Input for this task:
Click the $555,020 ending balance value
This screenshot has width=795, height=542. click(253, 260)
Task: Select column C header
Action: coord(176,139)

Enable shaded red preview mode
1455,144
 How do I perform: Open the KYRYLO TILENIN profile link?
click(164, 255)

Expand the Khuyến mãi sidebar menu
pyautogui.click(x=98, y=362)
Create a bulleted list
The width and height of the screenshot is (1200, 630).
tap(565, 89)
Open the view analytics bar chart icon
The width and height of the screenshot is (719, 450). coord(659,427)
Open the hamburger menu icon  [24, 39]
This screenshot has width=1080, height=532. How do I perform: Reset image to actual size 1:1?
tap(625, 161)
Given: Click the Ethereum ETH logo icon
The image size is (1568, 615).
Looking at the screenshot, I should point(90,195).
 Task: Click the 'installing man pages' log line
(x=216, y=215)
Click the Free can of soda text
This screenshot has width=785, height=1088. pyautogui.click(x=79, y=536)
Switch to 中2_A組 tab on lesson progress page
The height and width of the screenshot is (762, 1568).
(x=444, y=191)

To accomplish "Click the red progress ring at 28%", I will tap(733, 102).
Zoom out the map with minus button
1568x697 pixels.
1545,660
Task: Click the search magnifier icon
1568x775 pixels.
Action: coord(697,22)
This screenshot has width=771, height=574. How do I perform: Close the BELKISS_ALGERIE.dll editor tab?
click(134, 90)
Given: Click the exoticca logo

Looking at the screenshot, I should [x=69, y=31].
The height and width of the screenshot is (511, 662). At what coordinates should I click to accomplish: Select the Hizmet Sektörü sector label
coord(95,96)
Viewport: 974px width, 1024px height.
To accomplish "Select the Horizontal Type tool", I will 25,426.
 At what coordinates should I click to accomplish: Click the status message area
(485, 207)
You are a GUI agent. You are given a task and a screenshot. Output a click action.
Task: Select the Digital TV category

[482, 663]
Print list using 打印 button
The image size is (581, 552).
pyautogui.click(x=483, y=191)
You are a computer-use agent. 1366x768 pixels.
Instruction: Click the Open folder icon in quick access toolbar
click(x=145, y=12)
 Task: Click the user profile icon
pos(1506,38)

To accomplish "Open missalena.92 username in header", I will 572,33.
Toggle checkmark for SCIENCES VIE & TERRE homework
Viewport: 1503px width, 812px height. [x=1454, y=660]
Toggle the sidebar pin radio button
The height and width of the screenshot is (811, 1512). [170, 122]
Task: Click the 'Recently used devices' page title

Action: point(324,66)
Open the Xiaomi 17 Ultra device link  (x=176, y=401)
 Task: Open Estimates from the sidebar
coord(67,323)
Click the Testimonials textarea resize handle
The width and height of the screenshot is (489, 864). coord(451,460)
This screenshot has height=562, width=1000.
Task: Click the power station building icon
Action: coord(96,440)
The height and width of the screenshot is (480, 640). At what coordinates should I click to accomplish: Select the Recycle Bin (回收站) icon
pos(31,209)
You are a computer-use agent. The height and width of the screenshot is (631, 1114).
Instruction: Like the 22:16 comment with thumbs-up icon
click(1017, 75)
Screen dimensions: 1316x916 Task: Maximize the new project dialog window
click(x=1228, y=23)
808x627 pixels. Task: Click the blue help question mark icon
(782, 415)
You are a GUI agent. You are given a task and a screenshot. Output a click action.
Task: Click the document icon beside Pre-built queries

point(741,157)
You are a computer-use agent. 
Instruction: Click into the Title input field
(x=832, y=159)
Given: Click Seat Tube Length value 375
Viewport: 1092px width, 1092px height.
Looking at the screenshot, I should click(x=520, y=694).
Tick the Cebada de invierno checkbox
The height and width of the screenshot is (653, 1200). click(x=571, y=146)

Exercise directions:
Copy out the entries. Leave every line exactly as it is.

Solved problem:
Click the $555,020 ending balance value
This screenshot has width=795, height=542. click(253, 260)
Task: Select column C header
Action: coord(176,139)

Enable shaded red preview mode
1455,144
 How do I perform: Open the KYRYLO TILENIN profile link?
click(164, 255)

Expand the Khuyến mãi sidebar menu
pyautogui.click(x=98, y=362)
Create a bulleted list
The width and height of the screenshot is (1200, 630).
tap(565, 89)
Open the view analytics bar chart icon
The width and height of the screenshot is (719, 450). coord(659,427)
Open the hamburger menu icon  [24, 39]
This screenshot has width=1080, height=532. How do I perform: Reset image to actual size 1:1?
tap(625, 161)
Given: Click the Ethereum ETH logo icon
The image size is (1568, 615).
Looking at the screenshot, I should point(90,195).
 Task: Click the 'installing man pages' log line
(x=216, y=215)
Click the Free can of soda text
This screenshot has width=785, height=1088. pyautogui.click(x=79, y=536)
Switch to 中2_A組 tab on lesson progress page
The height and width of the screenshot is (762, 1568).
(x=444, y=191)

To accomplish "Click the red progress ring at 28%", I will tap(733, 102).
Zoom out the map with minus button
1568x697 pixels.
1545,660
Task: Click the search magnifier icon
1568x775 pixels.
Action: coord(697,22)
This screenshot has width=771, height=574. How do I perform: Close the BELKISS_ALGERIE.dll editor tab?
click(134, 90)
Given: Click the exoticca logo

Looking at the screenshot, I should [x=69, y=31].
The height and width of the screenshot is (511, 662). At what coordinates should I click to accomplish: Select the Hizmet Sektörü sector label
coord(95,96)
Viewport: 974px width, 1024px height.
To accomplish "Select the Horizontal Type tool", I will 25,426.
 At what coordinates should I click to accomplish: Click the status message area
(485, 207)
You are a GUI agent. You are given a task and a screenshot. Output a click action.
Task: Select the Digital TV category

[482, 663]
Print list using 打印 button
The image size is (581, 552).
pyautogui.click(x=483, y=191)
You are a computer-use agent. 1366x768 pixels.
Instruction: Click the Open folder icon in quick access toolbar
click(x=145, y=12)
 Task: Click the user profile icon
pos(1506,38)

To accomplish "Open missalena.92 username in header", I will 572,33.
Toggle checkmark for SCIENCES VIE & TERRE homework
Viewport: 1503px width, 812px height. [x=1454, y=660]
Toggle the sidebar pin radio button
The height and width of the screenshot is (811, 1512). [170, 122]
Task: Click the 'Recently used devices' page title

Action: point(324,66)
Open the Xiaomi 17 Ultra device link  (x=176, y=401)
 Task: Open Estimates from the sidebar
coord(67,323)
Click the Testimonials textarea resize handle
The width and height of the screenshot is (489, 864). coord(451,460)
This screenshot has height=562, width=1000.
Task: Click the power station building icon
Action: coord(96,440)
The height and width of the screenshot is (480, 640). At what coordinates should I click to accomplish: Select the Recycle Bin (回收站) icon
pos(31,209)
You are a computer-use agent. The height and width of the screenshot is (631, 1114).
Instruction: Like the 22:16 comment with thumbs-up icon
click(1017, 75)
Screen dimensions: 1316x916 Task: Maximize the new project dialog window
click(x=1228, y=23)
808x627 pixels. Task: Click the blue help question mark icon
(782, 415)
You are a GUI agent. You are given a task and a screenshot. Output a click action.
Task: Click the document icon beside Pre-built queries

point(741,157)
You are a computer-use agent. 
Instruction: Click into the Title input field
(x=832, y=159)
Given: Click Seat Tube Length value 375
Viewport: 1092px width, 1092px height.
Looking at the screenshot, I should click(x=520, y=694).
Tick the Cebada de invierno checkbox
The height and width of the screenshot is (653, 1200). click(x=571, y=146)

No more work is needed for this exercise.